At this point, Starkiller has no choice but to storm the still under construction Death Star and stage a daring rescue of the rebel leaders (because what the hell does "canon" even mean any more). He does so, defeating both Darth Vader and the Emperor in the process (arghh!), and then when he has the Emperor at his mercy, his Jedi mentor warns him not to strike him down in anger . . . despite the fact that the whole goddamned point of the fucking Rebel Alliance that you just formed is to overthrow this exact guy, and what the hell were you even planning on doing with and evil space wizard anyway, and fuck you Starkiller, you cannot steal Luke Skywalker's best scene without ever struggling with your murderous past in any way or doing anything to redeem yourself, and no, feeling "love" for the sexy lady pilot with no discernible personality doesn't count because even sociopaths get boners!

GRRRRR!!!!!

And then the Emperor uses this moment of moral confusion to regain his powers and temporarily incapacitate Starkiller so Darth Vader can kill him, the Rebels somehow escape, and that's the end of the game.

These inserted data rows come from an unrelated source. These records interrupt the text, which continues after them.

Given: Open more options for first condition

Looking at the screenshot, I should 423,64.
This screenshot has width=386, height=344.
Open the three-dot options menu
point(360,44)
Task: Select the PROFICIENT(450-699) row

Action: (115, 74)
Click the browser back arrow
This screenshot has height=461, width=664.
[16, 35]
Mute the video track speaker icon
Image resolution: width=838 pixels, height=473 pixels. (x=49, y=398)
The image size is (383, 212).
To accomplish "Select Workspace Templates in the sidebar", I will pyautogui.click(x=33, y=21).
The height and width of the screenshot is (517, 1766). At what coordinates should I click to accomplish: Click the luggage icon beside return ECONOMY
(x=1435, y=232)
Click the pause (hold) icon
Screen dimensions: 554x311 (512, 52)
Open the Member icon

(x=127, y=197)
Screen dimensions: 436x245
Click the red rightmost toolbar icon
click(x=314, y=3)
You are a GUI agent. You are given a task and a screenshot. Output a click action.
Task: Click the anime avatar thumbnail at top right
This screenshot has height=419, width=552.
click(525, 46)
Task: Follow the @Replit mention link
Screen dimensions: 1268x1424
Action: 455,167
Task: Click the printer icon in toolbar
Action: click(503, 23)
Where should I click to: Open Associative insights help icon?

Okay, it looks like I wound up being pretty scathing after all. I guess I liked the shapeshifting robot that was always humorously threatening to kill the main character. It was cool seeing Shaak-ti, one of the distinctive looking background Jedi from the prequels, in action, though some asshole killed her before she could do anything really interesting.

Despite my grumbling here, playing the game was not a non-stop ragefest, however. Mostly I just tuned the story out and focused on the gameplay. In truth, it was more like a groan-worthy fanfiction than anything really upsetting. I still have 11 hours to go with this game, and I'm not terribly worried about having to play it again. Who knows, maybe after seeing the plot a second time, it will come to grow on me.